(STORED DATA Opens)
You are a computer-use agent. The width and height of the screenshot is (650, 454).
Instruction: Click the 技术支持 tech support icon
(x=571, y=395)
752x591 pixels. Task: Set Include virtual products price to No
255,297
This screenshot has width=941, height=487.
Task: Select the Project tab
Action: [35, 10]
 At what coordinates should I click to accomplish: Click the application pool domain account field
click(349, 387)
(STORED DATA Closes)
# ASSIGNMENT:
All of the data above should be reproduced exactly, with nothing left out.

# YOUR RESPONSE:
You are a computer-use agent. The width and height of the screenshot is (650, 454).
Instruction: Click the 技术支持 tech support icon
(x=571, y=395)
752x591 pixels. Task: Set Include virtual products price to No
255,297
This screenshot has width=941, height=487.
Task: Select the Project tab
Action: [35, 10]
 At what coordinates should I click to accomplish: Click the application pool domain account field
click(349, 387)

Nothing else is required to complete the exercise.